Inside the SONA Speech Saga: MK Party's Leadership Clash
No one expected the MK Party to become an epicenter of political drama so soon after Parliament’s opening, but that’s exactly what happened when their Chief Whip, Mzwanele Manyi, tried to clean up a public spat over a speech meant for the State of the Nation Address (SONA) reply. The main players? Manyi on one side, and caucus leader Dr John Hlophe on the other. The root of the fuss: who gets the final say on what’s read out in Parliament—and whose voice is really coming through.
According to Manyi, this wasn’t your run-of-the-mill argument. As Chief Whip, his job is to keep the party’s parliamentary messages sharp and on-brand. Manyi says he’s got a whole squad—ten whips—who work under him to double-check everything before it hits the Parliament floor. But that system got hit with a curveball. Hlophe, determined to deliver his own take, drafted a speech solo. Then, just as the spotlight switched on, Hlophe was told to drop his draft and deliver a fresh script that, word was, came straight from MK Party founder Jacob Zuma.
The twist? Hlophe was not just annoyed. Sources close to the drama say he felt blindsided, seeing the move as a power play. He’d spent hours fine-tuning his message—only for the rug to be pulled out from under him by what he saw as outside interference. The party grapevine quickly buzzed about the degree of Zuma’s involvement, and rumors fanned out on social media, with some voices even claiming the founder had ghostwritten the speech. Manyi was quick to label those claims as hype, calling for cooler heads and saying the facts were more nuanced than what hit Twitter and instant news alerts.

Wider Party Tensions Bubble to the Surface
This wasn’t an isolated blow-up. The MK Party was already feeling the pressure from more than this single conflict. Not long before the SONA speech swap, fights had already been simmering. Duduzile Zuma-Sambudla, a firebrand with major online pull and a political wildcard, was trading jabs with Secretary-General Floyd Shivambu. That online fallout was messy enough that the party had to step up and swat away rumors of brawls breaking out behind closed doors. Anything from WhatsApp leaks to Twitter threads had party loyalists and opponents alike guessing what was really going on inside the MK camp.
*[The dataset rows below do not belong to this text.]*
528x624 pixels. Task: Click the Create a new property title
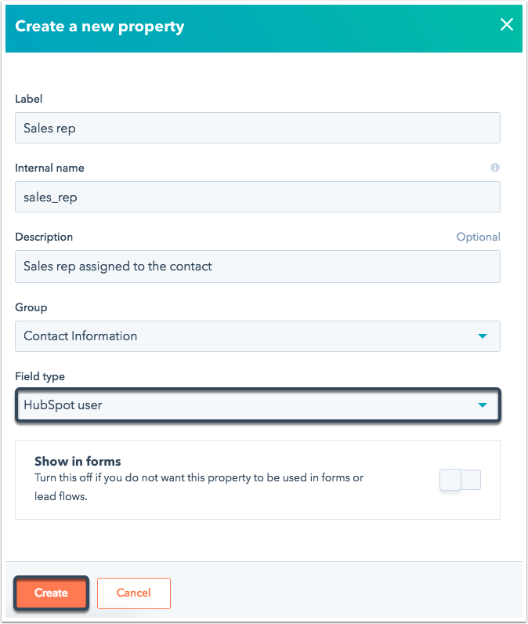point(99,27)
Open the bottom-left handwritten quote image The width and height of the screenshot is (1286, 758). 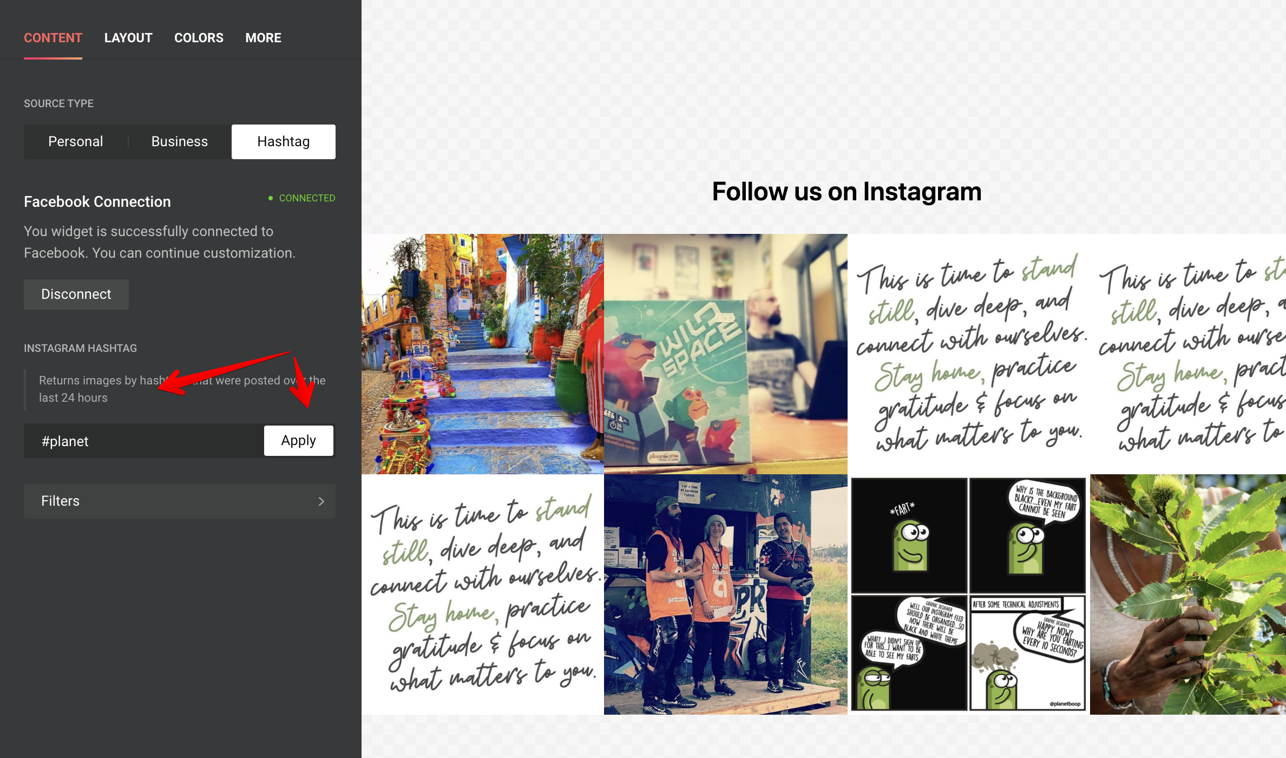point(483,594)
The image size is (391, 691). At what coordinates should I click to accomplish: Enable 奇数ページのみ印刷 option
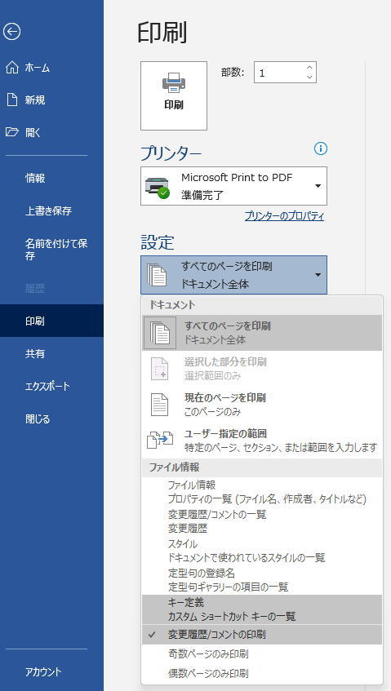click(262, 653)
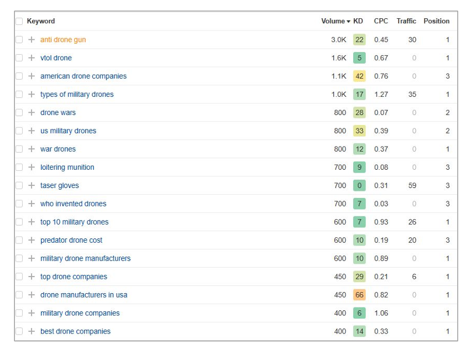Expand plus icon for 'drone wars' keyword
The width and height of the screenshot is (466, 349).
[32, 113]
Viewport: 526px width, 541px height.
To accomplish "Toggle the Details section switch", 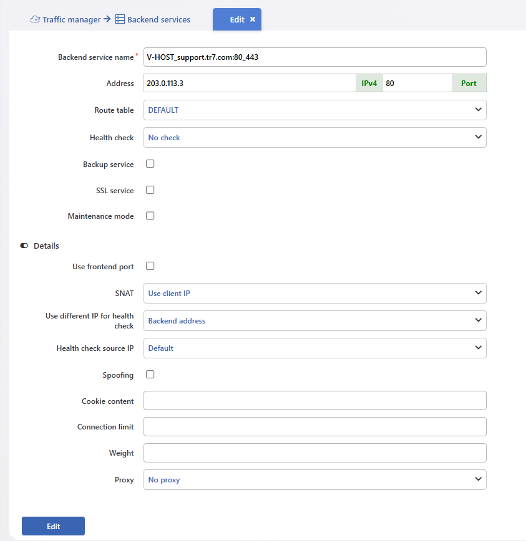I will point(24,246).
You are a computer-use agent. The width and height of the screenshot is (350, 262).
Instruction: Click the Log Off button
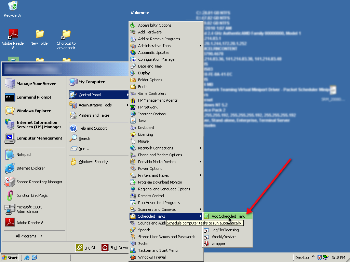coord(86,248)
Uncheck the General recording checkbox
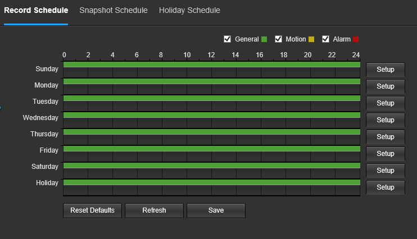 pos(227,39)
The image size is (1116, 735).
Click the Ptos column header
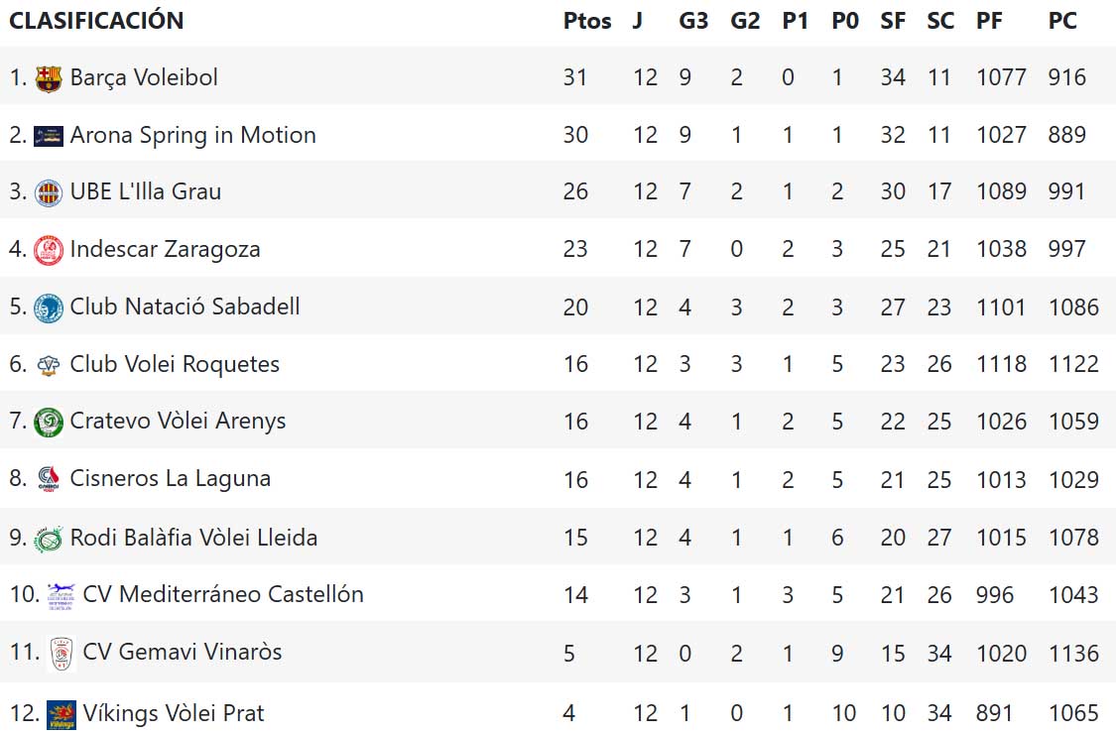pos(587,21)
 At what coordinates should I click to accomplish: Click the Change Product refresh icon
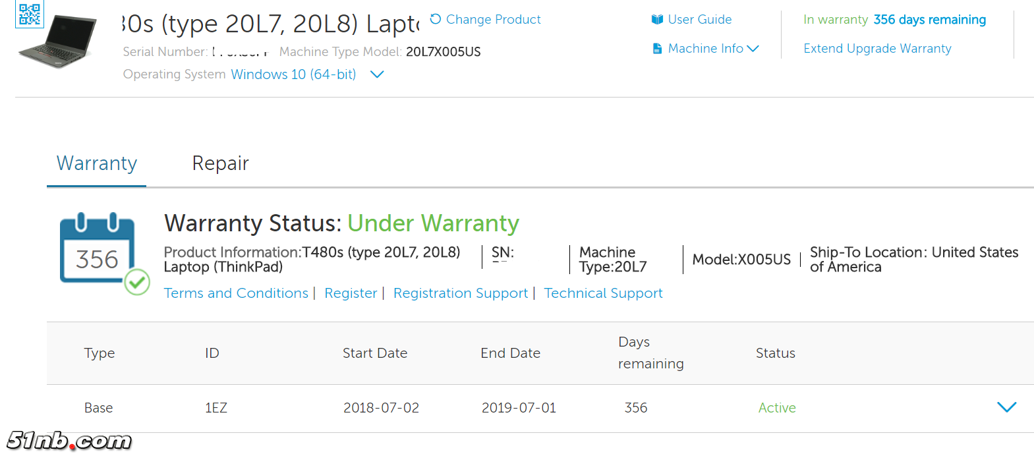click(x=436, y=19)
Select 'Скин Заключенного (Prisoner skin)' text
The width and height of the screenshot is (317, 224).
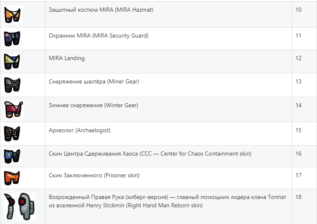(x=94, y=175)
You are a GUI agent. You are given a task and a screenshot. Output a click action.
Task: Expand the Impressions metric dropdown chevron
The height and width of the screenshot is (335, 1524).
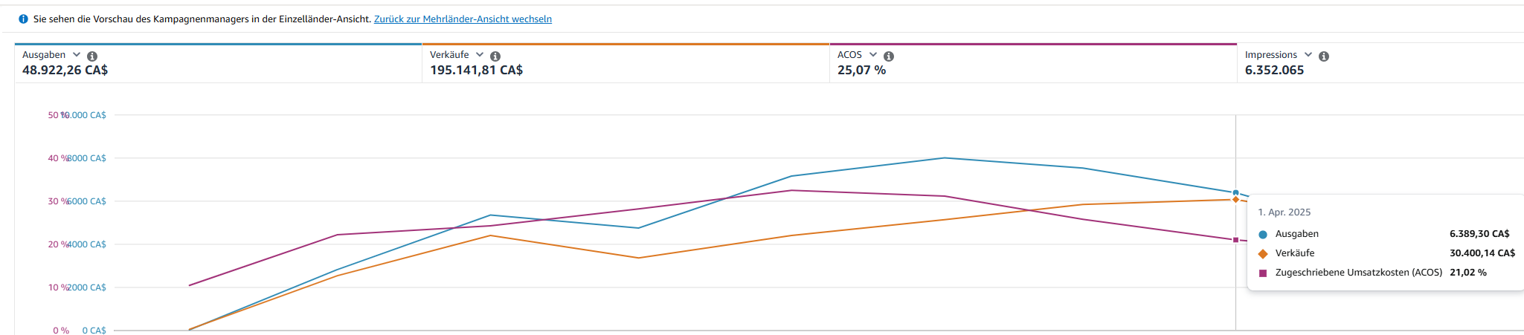click(x=1308, y=55)
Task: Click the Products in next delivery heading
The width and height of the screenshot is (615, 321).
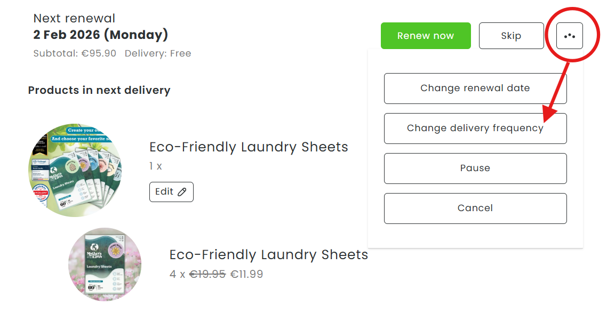Action: (99, 90)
It’s no wonder, then, that party leaders called for an emergency meeting of the National High Command (NHC). Manyi said the NHC’s job was to calm chaos, keep debate healthy, but draw the line before things spun off the rails. He painted the party’s internal “whippery” system as a way to enforce discipline and nurture accountability, not clamp down on individuality or honest disagreements. Still, this promise of order had to stand up against the reality of factionalism fueled by personalities and rumors.
If anyone thought political theatre was dead in South Africa, they just needed to look at how fast these backroom arguments spilled into the public eye. MK Party’s leadership is now tasked with not just patching over a botched SONA speech handover but also restoring faith that the party, still pretty new to parliamentary brawls, can hold itself together when the heat gets turned up.